Geography
- Location: Aliwal North, Joe Gqabi District Municipality, Eastern Cape, South Africa
- Coordinates: 30°41′52″S 26°42′27″E﻿ / ﻿30.69765°S 26.70742°E

Organisation
- Care system: Public
- Type: Community

Services
- Emergency department: Yes
- Beds: 48

Links
- Website: Eastern Cape Department of Health website - Joe Gqabi District Hospitals
- Lists: Hospitals in South Africa
- Other links: List of hospitals in South Africa

= Aliwal North Hospital =

Aliwal North Hospital is a 50-bed government funded District hospital that renders level 1 care to patients in the catchment area of the Walter Sisulu Local Municipality in Aliwal North, Eastern Cape in South Africa.

Aliwal North is situated on the N6 between East London and Bloemfontein to its north. The Aliwal North hospital is situated in Park Lane, just off the main road (Somerset Street) leading through town to Jamestown and neighboured by the Aliwal North High School and its hostels on the southern end of the town. Aliwal North Hospital serves a population estimated at 43 000.

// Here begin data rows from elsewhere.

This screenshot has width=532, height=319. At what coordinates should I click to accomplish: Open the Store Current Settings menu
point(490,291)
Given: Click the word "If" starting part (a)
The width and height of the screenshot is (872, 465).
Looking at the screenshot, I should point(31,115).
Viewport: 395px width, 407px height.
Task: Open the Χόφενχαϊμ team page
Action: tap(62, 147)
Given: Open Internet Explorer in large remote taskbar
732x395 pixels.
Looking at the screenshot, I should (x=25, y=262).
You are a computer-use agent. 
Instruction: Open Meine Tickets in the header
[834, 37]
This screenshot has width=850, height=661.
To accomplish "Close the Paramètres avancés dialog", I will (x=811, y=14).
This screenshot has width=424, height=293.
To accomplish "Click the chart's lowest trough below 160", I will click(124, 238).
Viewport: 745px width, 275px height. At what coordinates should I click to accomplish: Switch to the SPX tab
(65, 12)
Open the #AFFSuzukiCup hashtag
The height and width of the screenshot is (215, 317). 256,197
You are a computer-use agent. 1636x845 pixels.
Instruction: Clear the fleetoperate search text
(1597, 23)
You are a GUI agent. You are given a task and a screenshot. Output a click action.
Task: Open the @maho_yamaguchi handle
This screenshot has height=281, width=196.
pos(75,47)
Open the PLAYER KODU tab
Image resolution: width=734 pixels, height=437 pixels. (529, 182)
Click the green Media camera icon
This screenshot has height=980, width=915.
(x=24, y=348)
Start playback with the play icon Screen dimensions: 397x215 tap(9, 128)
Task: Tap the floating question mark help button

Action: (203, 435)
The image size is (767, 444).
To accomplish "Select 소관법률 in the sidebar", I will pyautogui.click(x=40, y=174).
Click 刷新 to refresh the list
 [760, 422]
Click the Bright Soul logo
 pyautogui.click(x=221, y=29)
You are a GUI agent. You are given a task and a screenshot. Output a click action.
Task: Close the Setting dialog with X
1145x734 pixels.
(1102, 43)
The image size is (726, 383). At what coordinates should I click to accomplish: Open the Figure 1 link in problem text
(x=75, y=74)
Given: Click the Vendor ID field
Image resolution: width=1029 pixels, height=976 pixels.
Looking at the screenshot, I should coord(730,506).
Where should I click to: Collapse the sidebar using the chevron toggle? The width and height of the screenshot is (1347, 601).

The hospital departments include Emergency department, Paediatric ward, Gynecology and Maternity wards, Surgical Services, Medical Services, Operating Theatre and CSSD Services, Forensic Pathological Services, Pharmacy, Anti-Retroviral (ARV) treatment for HIV/AIDS, Post Trauma Counseling Services, X-ray Services, Physiotherapy, NHLS Laboratory, Oral Health Care Provides, Physiotherapy, Laundry Services, Kitchen Services and Mortuary.